Conformément aux exigences de l’esthétisme le plus pur, Oscar Wilde aurait tenu ces propos « On doit être une œuvre d’art ou porter une œuvre d’art » ce qui n’est pas étonnant pour un homme qui portait toujours des tenues très travaillées et qui, le premier sans doute, et cela jusqu’à la fin de sa vie, se comporta avec une véritable attitude de dandy. Même si ses contemporains le virent porter un tournesol en boutonnière du temps de sa « première période » il faisait passer l’esthétisme avant toute chose.
Un de ses portraits, une photographie de Napoléon Sarony en 1883, a été au centre d’un procès qui fit reconnaitre la photographie comme une œuvre d’art et depuis lors cette technique bénéficie de droits : de copyright et des droits d’auteur.
Cette photographie de Wilde prise lors de son premier séjour américain, séjour durant lequel il dispensa une série de conférences visant à familiariser le public américain aux ressorts de l’esthétisme britannique, a été au cœur d’un procès qui amènera Sarony à aller en justice pour faire reconnaître ses droits d’auteur. L’histoire est étonnante, la société Burrow-Giles Lithographic Company avait reproduit 85.000 exemplaires d’une photographie de Wilde pour en faire des « réclames » des publicités, sans l’accord de l’auteur de l’image.
Le photographe parvint à démontrer le statut d’œuvre d’art de son travail alors que Burrow-Giles Lithographic Company arguait qu’il ne s’agissait là que d’une simple reproduction mécanique de la réalité. La démonstration résida à démontrer l’importance de la valorisation de son travail scénographique, de la mise en œuvre esthétique du décor, du travail sur la lumière. Il obtient la protection de ses droits d’auteur et, dans la foulée, fit passer la photographie, juridiquement, au rang d’œuvre d’art. Oscar Wilde devenant ainsi une œuvre d’art au terme d’un procès au retentissement considérable, événements dans lesquels il continuera de se distinguer avec la fin tragique qu’on lui connait.
Pourquoi cette histoire comme premier article? parce que je n’ai jamais réussi à marquer intellectuellement la nuance et la différence entre l’art et l’artisanat, parce que l’art est partout ou on le cherche.

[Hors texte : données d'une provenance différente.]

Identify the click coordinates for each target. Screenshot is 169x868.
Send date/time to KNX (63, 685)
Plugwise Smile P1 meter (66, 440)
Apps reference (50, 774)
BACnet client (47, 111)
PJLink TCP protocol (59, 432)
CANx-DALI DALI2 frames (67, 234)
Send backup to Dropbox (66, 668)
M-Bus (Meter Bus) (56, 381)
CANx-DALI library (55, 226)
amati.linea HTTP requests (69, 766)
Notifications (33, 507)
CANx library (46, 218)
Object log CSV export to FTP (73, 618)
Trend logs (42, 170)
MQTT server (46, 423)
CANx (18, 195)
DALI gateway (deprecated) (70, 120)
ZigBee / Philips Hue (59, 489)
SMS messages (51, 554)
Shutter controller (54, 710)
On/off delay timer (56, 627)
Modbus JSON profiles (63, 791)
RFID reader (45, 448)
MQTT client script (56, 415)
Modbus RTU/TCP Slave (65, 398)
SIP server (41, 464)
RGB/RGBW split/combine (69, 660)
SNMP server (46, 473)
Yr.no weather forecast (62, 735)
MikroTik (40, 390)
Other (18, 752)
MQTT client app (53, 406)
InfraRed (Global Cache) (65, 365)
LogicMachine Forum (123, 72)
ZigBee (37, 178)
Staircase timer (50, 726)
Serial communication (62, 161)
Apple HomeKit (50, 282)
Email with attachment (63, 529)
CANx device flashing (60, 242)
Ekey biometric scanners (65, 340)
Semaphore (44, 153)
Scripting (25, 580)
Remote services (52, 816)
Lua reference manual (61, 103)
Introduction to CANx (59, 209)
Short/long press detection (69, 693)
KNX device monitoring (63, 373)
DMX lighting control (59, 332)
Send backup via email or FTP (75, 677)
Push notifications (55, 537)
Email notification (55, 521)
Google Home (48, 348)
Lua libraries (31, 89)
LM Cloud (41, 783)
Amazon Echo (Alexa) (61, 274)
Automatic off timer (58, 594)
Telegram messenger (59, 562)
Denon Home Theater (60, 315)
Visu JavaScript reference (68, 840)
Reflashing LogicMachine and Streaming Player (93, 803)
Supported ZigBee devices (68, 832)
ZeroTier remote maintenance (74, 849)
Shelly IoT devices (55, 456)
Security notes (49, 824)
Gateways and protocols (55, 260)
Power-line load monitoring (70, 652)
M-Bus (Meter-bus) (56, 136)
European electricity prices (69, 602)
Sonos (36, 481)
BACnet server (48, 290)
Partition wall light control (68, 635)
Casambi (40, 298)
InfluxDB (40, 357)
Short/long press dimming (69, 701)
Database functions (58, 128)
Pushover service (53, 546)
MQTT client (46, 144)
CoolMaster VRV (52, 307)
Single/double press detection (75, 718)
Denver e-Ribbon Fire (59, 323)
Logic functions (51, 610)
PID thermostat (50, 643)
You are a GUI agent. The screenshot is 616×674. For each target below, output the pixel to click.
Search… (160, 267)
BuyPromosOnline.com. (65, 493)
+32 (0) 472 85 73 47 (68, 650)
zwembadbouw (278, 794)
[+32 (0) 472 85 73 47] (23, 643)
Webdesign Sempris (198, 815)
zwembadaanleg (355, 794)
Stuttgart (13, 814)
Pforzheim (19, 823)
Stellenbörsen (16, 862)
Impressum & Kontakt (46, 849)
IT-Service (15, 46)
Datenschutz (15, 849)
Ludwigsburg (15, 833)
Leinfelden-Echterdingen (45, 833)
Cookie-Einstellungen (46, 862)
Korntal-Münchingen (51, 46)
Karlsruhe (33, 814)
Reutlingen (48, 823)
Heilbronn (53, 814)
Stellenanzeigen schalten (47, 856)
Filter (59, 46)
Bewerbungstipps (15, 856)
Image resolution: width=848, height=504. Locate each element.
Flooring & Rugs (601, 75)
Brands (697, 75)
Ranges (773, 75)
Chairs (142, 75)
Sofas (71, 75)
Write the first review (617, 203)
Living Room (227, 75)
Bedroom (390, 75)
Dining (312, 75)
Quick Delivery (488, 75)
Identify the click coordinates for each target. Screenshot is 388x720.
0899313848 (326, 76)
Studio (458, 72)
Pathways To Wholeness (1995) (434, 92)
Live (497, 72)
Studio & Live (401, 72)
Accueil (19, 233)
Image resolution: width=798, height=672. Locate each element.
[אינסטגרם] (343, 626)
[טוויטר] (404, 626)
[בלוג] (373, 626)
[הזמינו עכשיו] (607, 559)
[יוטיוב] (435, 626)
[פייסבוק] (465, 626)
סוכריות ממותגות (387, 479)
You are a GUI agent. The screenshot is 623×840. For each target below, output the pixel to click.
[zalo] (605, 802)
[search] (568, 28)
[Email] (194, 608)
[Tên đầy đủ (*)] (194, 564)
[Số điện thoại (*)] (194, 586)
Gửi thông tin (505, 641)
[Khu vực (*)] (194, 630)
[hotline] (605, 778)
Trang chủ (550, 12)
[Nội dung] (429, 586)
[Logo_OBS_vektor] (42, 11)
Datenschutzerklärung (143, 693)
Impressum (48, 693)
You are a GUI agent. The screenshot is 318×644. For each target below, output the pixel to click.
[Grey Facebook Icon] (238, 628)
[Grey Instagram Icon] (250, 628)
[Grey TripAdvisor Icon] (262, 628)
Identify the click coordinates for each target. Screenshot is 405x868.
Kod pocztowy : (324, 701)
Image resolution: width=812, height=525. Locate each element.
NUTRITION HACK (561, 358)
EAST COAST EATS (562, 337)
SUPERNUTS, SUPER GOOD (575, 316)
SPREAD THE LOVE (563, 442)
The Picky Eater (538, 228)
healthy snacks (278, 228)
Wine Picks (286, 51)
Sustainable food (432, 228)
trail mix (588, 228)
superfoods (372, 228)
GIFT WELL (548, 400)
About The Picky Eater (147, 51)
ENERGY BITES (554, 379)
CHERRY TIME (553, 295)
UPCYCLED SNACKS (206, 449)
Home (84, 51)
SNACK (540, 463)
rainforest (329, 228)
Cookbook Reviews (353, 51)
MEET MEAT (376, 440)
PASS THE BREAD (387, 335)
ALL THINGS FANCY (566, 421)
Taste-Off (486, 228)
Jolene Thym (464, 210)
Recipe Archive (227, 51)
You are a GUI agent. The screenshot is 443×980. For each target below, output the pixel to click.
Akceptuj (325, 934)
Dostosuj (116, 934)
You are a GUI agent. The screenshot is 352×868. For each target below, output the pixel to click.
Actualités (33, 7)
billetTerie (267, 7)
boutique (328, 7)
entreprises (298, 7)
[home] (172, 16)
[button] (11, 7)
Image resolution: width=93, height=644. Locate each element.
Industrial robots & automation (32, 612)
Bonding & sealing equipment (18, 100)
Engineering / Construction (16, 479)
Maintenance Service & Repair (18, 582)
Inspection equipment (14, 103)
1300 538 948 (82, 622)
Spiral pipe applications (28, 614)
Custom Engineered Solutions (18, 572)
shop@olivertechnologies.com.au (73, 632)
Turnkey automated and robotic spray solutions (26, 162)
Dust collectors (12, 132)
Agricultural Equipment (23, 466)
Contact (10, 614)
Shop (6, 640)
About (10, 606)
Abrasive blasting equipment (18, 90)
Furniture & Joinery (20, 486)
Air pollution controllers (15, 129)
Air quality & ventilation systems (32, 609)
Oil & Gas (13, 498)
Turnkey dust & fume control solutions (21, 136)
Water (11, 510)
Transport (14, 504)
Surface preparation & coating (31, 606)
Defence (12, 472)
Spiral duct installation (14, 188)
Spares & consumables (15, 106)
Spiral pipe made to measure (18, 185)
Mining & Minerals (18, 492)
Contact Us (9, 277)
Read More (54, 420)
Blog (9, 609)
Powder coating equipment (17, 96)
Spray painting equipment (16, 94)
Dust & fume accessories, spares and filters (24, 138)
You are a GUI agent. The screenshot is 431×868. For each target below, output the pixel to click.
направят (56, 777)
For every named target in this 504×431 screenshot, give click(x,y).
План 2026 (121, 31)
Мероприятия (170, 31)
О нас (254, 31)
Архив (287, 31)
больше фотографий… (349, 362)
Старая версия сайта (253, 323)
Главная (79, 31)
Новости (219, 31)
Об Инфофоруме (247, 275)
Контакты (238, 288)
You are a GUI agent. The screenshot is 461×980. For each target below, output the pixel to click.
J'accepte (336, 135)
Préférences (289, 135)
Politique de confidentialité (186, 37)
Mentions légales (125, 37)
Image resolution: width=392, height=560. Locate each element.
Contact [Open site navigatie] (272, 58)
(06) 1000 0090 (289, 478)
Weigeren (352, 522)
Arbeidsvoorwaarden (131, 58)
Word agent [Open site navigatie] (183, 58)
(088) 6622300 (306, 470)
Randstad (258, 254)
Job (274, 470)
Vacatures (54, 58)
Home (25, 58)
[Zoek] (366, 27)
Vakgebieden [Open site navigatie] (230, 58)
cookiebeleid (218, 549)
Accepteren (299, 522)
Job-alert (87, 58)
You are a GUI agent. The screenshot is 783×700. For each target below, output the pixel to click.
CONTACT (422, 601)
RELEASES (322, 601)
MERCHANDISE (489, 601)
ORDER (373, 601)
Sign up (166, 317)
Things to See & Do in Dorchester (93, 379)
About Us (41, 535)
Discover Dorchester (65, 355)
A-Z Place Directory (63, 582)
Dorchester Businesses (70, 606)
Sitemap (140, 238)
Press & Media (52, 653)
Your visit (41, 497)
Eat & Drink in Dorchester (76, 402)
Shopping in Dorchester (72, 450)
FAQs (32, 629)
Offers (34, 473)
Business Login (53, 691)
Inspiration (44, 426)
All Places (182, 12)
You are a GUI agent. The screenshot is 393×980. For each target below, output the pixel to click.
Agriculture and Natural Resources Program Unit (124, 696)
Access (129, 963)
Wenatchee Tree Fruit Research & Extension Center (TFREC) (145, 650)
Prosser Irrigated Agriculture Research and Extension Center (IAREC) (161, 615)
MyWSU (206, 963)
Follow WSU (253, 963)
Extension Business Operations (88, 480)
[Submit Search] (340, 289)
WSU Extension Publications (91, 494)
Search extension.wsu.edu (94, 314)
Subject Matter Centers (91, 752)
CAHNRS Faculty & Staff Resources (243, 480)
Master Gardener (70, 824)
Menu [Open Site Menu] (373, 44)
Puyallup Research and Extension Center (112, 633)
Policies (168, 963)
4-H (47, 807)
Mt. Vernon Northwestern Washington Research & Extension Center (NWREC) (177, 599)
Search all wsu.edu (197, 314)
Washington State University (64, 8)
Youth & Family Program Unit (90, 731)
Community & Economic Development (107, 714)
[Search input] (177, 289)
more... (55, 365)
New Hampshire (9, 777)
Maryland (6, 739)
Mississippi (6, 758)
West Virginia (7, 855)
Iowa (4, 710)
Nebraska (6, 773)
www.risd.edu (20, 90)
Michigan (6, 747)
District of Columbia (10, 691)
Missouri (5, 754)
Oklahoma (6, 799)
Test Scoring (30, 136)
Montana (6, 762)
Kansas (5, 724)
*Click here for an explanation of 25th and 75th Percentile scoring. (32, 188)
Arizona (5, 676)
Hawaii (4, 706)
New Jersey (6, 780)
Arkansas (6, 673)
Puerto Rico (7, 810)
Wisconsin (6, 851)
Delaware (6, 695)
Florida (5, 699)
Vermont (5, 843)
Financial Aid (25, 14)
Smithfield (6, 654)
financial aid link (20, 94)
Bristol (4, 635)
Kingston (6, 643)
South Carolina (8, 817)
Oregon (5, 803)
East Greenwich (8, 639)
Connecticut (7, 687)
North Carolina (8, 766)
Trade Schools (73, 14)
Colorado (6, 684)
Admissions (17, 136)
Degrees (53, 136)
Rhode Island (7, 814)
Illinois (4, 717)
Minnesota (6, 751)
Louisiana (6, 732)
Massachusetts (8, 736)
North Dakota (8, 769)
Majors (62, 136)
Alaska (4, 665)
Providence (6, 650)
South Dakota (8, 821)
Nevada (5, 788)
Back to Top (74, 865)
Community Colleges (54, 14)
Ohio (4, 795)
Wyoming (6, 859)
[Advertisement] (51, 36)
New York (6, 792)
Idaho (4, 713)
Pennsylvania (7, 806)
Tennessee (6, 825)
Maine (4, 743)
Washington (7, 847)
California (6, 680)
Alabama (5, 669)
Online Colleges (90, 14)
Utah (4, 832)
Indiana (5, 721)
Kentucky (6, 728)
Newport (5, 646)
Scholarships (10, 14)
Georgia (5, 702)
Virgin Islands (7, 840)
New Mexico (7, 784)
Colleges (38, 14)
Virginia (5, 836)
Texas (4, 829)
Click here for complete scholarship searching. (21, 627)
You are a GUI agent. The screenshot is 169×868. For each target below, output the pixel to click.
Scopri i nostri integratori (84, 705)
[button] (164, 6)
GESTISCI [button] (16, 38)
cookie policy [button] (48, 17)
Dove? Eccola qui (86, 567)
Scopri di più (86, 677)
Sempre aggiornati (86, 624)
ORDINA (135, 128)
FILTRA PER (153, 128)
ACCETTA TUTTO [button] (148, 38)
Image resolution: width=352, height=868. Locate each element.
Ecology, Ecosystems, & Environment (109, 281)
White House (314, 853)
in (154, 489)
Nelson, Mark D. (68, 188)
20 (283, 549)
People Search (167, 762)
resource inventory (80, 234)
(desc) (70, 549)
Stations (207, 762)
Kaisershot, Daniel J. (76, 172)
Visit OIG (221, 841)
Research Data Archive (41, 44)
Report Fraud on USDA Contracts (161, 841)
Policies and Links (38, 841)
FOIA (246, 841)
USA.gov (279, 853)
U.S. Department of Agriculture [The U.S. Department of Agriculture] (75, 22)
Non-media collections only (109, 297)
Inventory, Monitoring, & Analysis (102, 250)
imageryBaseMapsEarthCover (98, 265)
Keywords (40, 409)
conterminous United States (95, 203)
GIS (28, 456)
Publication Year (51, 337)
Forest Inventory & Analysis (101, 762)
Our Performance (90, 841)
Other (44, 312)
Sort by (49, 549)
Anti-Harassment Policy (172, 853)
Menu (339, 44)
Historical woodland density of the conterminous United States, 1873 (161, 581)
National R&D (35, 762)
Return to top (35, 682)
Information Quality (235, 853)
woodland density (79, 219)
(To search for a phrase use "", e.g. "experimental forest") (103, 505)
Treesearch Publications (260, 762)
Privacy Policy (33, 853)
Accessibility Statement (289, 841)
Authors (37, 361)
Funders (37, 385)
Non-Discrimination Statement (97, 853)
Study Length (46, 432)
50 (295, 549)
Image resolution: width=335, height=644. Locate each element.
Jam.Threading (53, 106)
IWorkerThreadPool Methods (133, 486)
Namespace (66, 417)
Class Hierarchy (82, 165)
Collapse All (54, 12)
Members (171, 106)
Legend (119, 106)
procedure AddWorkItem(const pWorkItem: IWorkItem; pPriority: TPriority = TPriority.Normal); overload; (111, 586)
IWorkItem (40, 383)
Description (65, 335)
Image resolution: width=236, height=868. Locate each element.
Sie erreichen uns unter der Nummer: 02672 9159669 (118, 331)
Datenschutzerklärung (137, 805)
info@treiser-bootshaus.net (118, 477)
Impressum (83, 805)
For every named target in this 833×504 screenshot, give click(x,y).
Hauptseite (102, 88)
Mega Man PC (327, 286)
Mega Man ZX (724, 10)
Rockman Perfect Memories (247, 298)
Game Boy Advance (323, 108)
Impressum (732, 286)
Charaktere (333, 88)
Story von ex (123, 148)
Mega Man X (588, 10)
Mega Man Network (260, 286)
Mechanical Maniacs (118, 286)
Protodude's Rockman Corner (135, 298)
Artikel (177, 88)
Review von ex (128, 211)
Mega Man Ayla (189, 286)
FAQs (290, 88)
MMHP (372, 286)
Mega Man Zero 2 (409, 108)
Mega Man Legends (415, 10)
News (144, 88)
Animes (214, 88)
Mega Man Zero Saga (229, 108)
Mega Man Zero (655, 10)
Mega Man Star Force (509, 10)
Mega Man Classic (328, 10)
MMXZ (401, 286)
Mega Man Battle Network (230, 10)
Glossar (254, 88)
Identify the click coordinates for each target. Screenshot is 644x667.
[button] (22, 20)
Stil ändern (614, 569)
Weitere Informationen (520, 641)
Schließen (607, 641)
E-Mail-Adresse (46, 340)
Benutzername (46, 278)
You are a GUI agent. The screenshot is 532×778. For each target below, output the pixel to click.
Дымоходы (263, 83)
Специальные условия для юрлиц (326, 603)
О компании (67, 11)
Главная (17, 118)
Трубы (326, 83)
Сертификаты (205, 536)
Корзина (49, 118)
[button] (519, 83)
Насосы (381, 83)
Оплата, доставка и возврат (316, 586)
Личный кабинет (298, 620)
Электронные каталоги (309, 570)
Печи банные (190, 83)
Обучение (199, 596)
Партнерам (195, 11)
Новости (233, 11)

Parce que l’esthétisme est trop souvent entre les mains d’experts et de personnes qui se sentent obligés de contraindre, de réduire, de délimiter.
Je voulais un espace ou il était possible de tout mélanger et sur lequel il est possible de tout aborder avec la légèreté d’un esthète. Chercher loin dans le passé des formes d’esthétisme industrialisées me semble donc être une piste, une première direction pour la trajectoire de ce blog. Et puis comme aujourd’hui la fin du XIXe siècle se partageait, d’une part, entre la foi dans la science et la modernité ; d’autre part, l’anxiété, le pessimisme devant des valeurs remises en cause par le matérialisme. Le culte de la beauté pour elle-même a semblé à certains une issue. L’esthétisme littéraire, le décadentisme, voire le symbolisme, sont des recherches pour échapper à un monde qu’il est difficile de suivre, de comprendre. Chez l’esthète, la beauté se veut absolue, s’imposant comme un style de vie – un précepte à appliquer.
Cette espace devra consigner la beauté rencontrée ici et là et il devra faire place belle à l’esthétisme, personne ne lit un premier article d’un nouveau né et il termine – limbus puerorum – dans les méandres du référencement Internet, il faudra donc écrire, retranscrire, produire et raconter. D’où l’importance d’être Constant? on verra.